Drowining by numbers
Pour le savoir, des chercheurs de l'Université de Columbia ont comparé les ventes d'un stand de confitures d'une grande épicerie américaine, selon qu'on y proposait six variétés différentes de confitures, ou vingt-quatre. Un choix plus large a bien entendu attiré plus de monde (50% de plus environ). Mais curieusement, les ventes n'ont pas suivi, loin s'en faut. Les chalands ne furent que 3% à se décider alors qu'environ 30% avaient acheté au moins une confiture lorsque le choix du stand était plus réduit!
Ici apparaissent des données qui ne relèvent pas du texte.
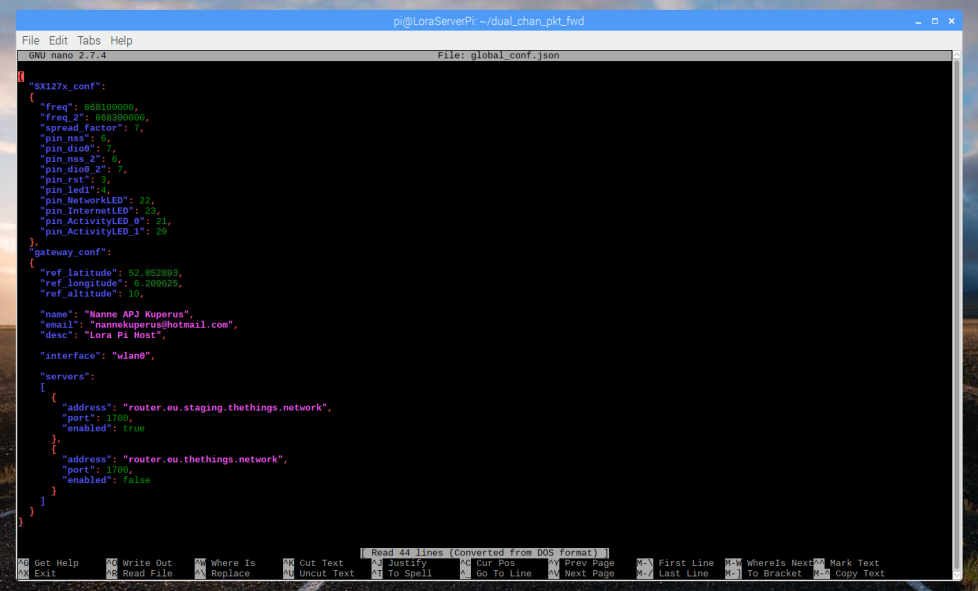
Task: Open the Tabs menu
Action: pyautogui.click(x=89, y=40)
A croire que trop de choix suscite l'intérêt mais embrouille l'esprit de décision quand on ne sait pas exactement ce que l'on veut. Pensez-y la prochaine fois que vous devrez acheter du pain de mie à Carrefour et que vous aurez à décider si vous le préférez avec ou sans sel, simple ou avec céréales, blanc ou complet, avec ou sans croute, en format normal ou familial, super épais ou hyper fin, spécial sandwich ou parfait pour les toasts... Les restaurants chinois ont astucieusement résolu le dilemme: ils proposent à la fois une carte pléthorique et seulement deux ou trois menus sur lesquels on finit tôt ou tard par se rabattre en désespoir de cause.
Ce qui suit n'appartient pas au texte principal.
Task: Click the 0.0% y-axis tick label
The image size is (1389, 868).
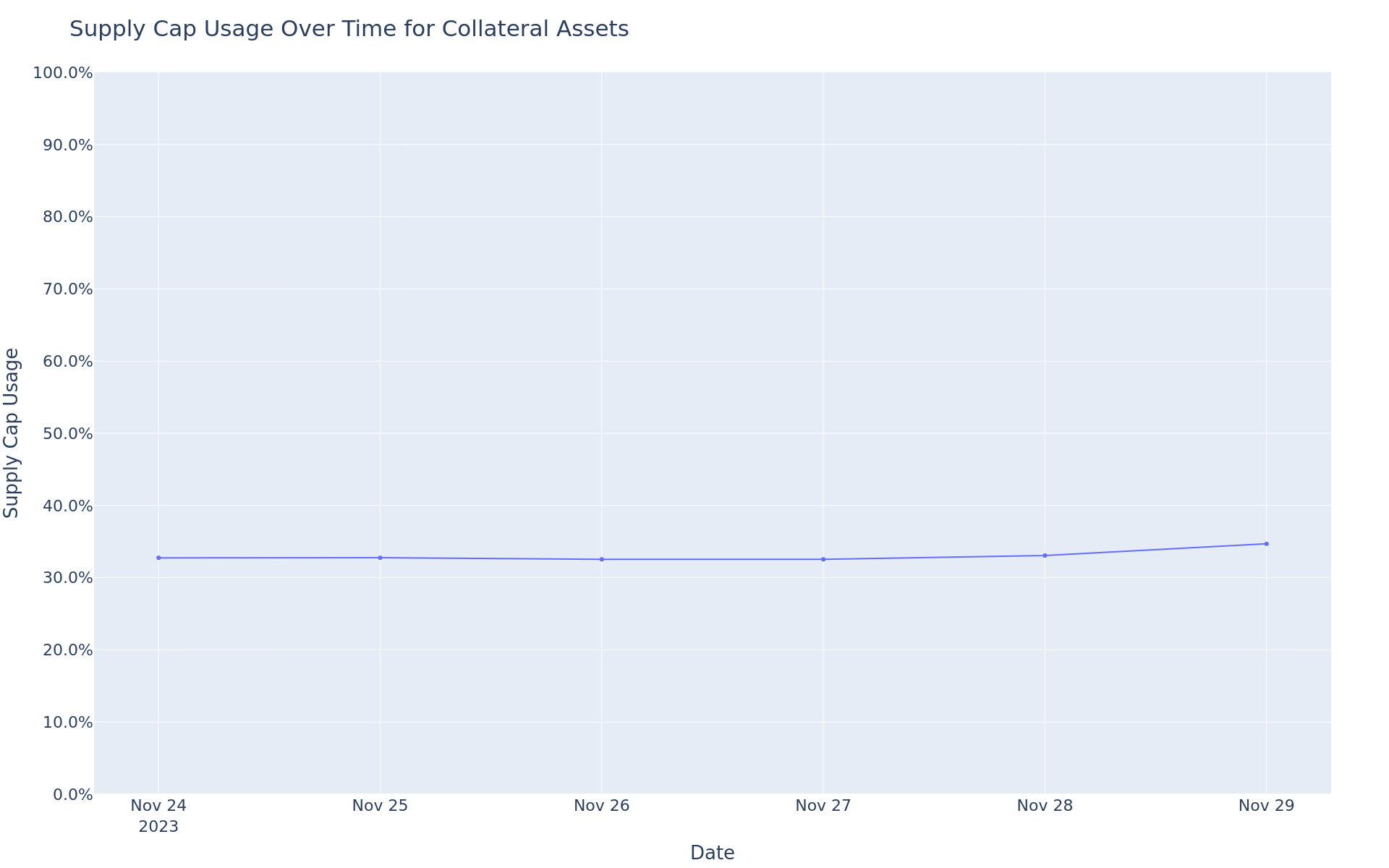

Non seulement c'est compliqué de se décider quand on a trop de possibilités, mais en plus il semble qu'on soit moins satisfait de son choix après coup! Les mêmes chercheurs ont demandé à des volontaires de choisir un chocolat, soit parmi six variétés possibles (condition 1), soit parmi trente (condition 2) et de noter leurs impressions en temps réel au cours de l'expérimentation. Les participants en condition 2 apprécièrent d'avoir un vaste choix mais hésitèrent davantage à choisir leur chocolat. Jusque là tout est normal. Mais après avoir mangé leur chocolat, ils se montrèrent moins satisfaits que les volontaires de l'autre groupe ayant opté pour les mêmes chocolats, regrettant plus souvent de n'en avoir pas pris un autre. Après l'embarras du choix, voilà la frustration du choix!
N'allez pas croire qu'avec un peu plus de temps et de réflexion, ils auraient pu mûrir leur choix et ne pas le regretter... On a déjà vu dans ce billet que c'est l'inverse qui se produit: pour des problèmes sans solution simple, plus on délibère, plus on se gourre!
Etes-vous Coca ou Pepsi?
Faut-il se restreindre à trois ou quatre options maximum pour ne plus se compliquer la vie? Il y a des cas où on s'emmêle les pédales avec trois choix seulement! Si par exemple vous aimez le Coca et vous détestez le Pepsi (ou l'inverse, peu importe), vous n'avez sans doute pas trop de difficulté à reconnaître l'un et l'autre quand vous goûtez "en aveugle" dans un verre. Si c'est le cas, je vous invite à faire l'expérience suivante: demandez à un de vos amis de verser l'un des cola dans deux verres et l'autre dans un troisième verre. Essayez maintenant, en aveugle, de distinguer simplement lequel des trois verres contient un cola différent des deux autres. Aussi bizare que ça puisse paraître c'est incroyablement difficile et on n'y arrive en général pas plus souvent que si on répondait au hasard (1). Il semble qu'il soit très difficile de garder suffisamment longtemps en mémoire les subtilités d'une saveur pour être capable de la comparer à deux autres successivement... Quant à distinguer quatre colas, comme a tenté de le faire Rue89, c'est carrément mission impossible.
Choix... ou manipulation?
Dans le même esprit, des économistes américains ont montré comment les choix des individus sont influencés par le nombre d'options qu'on leur présente:
source: Shafir, Simonson & Tversky
Les deux premières expériences confirment celle du stand de confitures: deux bonnes affaires font parfois moins bien qu'une seule, car les acheteurs hésitent davantage. La troisième expérience est plus étonnante car elle illustre l'importance de notre besoin d'avoir de bonnes raisons pour agir: une promo est beaucoup plus attractive si on la propose à côté d'un autre produit sans intérêt! La comparaison favorable du Sony avec le Philips suffit pour justifier sa décision d'achat, quand bien même le Philips n'est pas une référence très pertinente. C'est ce que les psychologues appellent le "besoin de clôture": on est rassuré quand on a une explication à ce qu'on fait.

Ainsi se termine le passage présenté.